Exercise objective >> Copy the records below word for word, leaving out nothing.

Exercise inputs >>

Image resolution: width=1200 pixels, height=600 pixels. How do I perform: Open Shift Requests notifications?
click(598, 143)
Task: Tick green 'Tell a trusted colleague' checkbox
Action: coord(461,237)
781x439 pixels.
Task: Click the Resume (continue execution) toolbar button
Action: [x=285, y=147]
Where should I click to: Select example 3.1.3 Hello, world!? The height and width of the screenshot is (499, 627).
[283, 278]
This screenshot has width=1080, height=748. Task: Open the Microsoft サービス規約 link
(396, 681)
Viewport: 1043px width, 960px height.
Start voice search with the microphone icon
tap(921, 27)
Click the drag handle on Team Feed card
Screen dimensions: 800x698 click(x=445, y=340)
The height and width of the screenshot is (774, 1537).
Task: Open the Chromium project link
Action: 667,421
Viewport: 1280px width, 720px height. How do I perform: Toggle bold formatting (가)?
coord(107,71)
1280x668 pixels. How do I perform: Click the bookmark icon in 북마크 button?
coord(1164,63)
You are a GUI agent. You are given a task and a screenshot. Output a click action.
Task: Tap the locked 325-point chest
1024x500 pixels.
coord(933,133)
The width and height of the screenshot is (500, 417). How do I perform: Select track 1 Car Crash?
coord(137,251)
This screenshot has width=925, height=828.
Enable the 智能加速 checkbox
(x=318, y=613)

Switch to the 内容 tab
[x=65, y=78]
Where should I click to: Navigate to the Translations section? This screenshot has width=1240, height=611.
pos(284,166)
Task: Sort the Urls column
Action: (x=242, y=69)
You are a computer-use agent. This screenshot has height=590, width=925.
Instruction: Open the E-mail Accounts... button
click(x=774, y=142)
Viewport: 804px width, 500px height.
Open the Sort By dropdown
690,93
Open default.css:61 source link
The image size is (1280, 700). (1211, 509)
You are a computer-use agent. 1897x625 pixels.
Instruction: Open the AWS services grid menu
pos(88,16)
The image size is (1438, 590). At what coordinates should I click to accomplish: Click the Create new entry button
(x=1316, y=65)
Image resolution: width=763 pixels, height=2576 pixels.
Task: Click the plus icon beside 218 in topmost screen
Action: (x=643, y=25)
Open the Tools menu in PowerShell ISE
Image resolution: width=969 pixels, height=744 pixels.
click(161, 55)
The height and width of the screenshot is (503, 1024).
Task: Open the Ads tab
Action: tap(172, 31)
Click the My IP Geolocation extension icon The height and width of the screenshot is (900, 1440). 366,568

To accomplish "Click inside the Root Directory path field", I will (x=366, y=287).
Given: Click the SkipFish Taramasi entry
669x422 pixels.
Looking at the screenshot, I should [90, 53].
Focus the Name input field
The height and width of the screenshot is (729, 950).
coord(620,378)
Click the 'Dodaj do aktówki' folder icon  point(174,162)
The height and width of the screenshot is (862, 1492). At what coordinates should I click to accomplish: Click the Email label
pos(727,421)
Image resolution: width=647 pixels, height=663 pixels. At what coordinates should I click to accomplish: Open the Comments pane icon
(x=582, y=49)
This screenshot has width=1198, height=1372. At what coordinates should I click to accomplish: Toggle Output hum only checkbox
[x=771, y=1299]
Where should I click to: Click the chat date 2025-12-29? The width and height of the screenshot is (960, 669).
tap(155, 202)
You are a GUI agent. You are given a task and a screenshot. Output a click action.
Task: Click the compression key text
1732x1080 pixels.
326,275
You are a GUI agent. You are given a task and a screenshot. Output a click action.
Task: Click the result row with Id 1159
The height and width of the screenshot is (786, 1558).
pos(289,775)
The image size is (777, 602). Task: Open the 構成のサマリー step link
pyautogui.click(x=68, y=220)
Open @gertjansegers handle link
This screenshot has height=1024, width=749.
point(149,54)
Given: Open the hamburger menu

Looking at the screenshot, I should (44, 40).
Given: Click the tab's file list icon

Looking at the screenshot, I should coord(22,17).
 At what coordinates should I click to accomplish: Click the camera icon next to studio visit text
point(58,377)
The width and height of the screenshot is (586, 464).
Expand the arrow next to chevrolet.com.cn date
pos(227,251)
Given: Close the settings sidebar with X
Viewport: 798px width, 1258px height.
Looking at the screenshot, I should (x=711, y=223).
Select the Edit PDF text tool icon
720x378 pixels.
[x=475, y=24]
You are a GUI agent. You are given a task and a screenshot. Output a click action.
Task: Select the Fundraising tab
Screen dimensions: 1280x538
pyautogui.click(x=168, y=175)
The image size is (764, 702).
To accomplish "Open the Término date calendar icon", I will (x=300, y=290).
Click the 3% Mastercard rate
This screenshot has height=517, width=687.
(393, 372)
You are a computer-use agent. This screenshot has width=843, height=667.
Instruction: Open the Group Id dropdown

Final answer >>
Image resolution: width=1200 pixels, height=600 pixels. How do I perform: Open Shift Requests notifications?
click(598, 143)
Task: Tick green 'Tell a trusted colleague' checkbox
Action: coord(461,237)
781x439 pixels.
Task: Click the Resume (continue execution) toolbar button
Action: [x=285, y=147]
Where should I click to: Select example 3.1.3 Hello, world!? The height and width of the screenshot is (499, 627).
[283, 278]
This screenshot has width=1080, height=748. Task: Open the Microsoft サービス規約 link
(396, 681)
Viewport: 1043px width, 960px height.
Start voice search with the microphone icon
tap(921, 27)
Click the drag handle on Team Feed card
Screen dimensions: 800x698 click(x=445, y=340)
The height and width of the screenshot is (774, 1537).
Task: Open the Chromium project link
Action: 667,421
Viewport: 1280px width, 720px height. How do I perform: Toggle bold formatting (가)?
coord(107,71)
1280x668 pixels. How do I perform: Click the bookmark icon in 북마크 button?
coord(1164,63)
You are a GUI agent. You are given a task and a screenshot. Output a click action.
Task: Tap the locked 325-point chest
1024x500 pixels.
coord(933,133)
The width and height of the screenshot is (500, 417). How do I perform: Select track 1 Car Crash?
coord(137,251)
This screenshot has width=925, height=828.
Enable the 智能加速 checkbox
(x=318, y=613)

Switch to the 内容 tab
[x=65, y=78]
Where should I click to: Navigate to the Translations section? This screenshot has width=1240, height=611.
pos(284,166)
Task: Sort the Urls column
Action: (x=242, y=69)
You are a computer-use agent. This screenshot has height=590, width=925.
Instruction: Open the E-mail Accounts... button
click(x=774, y=142)
Viewport: 804px width, 500px height.
Open the Sort By dropdown
690,93
Open default.css:61 source link
The image size is (1280, 700). (1211, 509)
You are a computer-use agent. 1897x625 pixels.
Instruction: Open the AWS services grid menu
pos(88,16)
The image size is (1438, 590). At what coordinates should I click to accomplish: Click the Create new entry button
(x=1316, y=65)
Image resolution: width=763 pixels, height=2576 pixels.
Task: Click the plus icon beside 218 in topmost screen
Action: (x=643, y=25)
Open the Tools menu in PowerShell ISE
Image resolution: width=969 pixels, height=744 pixels.
click(161, 55)
The height and width of the screenshot is (503, 1024).
Task: Open the Ads tab
Action: tap(172, 31)
Click the My IP Geolocation extension icon The height and width of the screenshot is (900, 1440). 366,568

To accomplish "Click inside the Root Directory path field", I will (x=366, y=287).
Given: Click the SkipFish Taramasi entry
669x422 pixels.
Looking at the screenshot, I should [90, 53].
Focus the Name input field
The height and width of the screenshot is (729, 950).
coord(620,378)
Click the 'Dodaj do aktówki' folder icon  point(174,162)
The height and width of the screenshot is (862, 1492). At what coordinates should I click to accomplish: Click the Email label
pos(727,421)
Image resolution: width=647 pixels, height=663 pixels. At what coordinates should I click to accomplish: Open the Comments pane icon
(x=582, y=49)
This screenshot has width=1198, height=1372. At what coordinates should I click to accomplish: Toggle Output hum only checkbox
[x=771, y=1299]
Where should I click to: Click the chat date 2025-12-29? The width and height of the screenshot is (960, 669).
tap(155, 202)
You are a GUI agent. You are given a task and a screenshot. Output a click action.
Task: Click the compression key text
1732x1080 pixels.
326,275
You are a GUI agent. You are given a task and a screenshot. Output a click action.
Task: Click the result row with Id 1159
The height and width of the screenshot is (786, 1558).
pos(289,775)
The image size is (777, 602). Task: Open the 構成のサマリー step link
pyautogui.click(x=68, y=220)
Open @gertjansegers handle link
This screenshot has height=1024, width=749.
point(149,54)
Given: Open the hamburger menu

Looking at the screenshot, I should (44, 40).
Given: Click the tab's file list icon

Looking at the screenshot, I should coord(22,17).
 At what coordinates should I click to accomplish: Click the camera icon next to studio visit text
point(58,377)
The width and height of the screenshot is (586, 464).
Expand the arrow next to chevrolet.com.cn date
pos(227,251)
Given: Close the settings sidebar with X
Viewport: 798px width, 1258px height.
Looking at the screenshot, I should (x=711, y=223).
Select the Edit PDF text tool icon
720x378 pixels.
[x=475, y=24]
You are a GUI agent. You are given a task and a screenshot. Output a click action.
Task: Select the Fundraising tab
Screen dimensions: 1280x538
pyautogui.click(x=168, y=175)
The image size is (764, 702).
To accomplish "Open the Término date calendar icon", I will (x=300, y=290).
Click the 3% Mastercard rate
This screenshot has height=517, width=687.
(393, 372)
You are a computer-use agent. This screenshot has width=843, height=667.
Instruction: Open the Group Id dropdown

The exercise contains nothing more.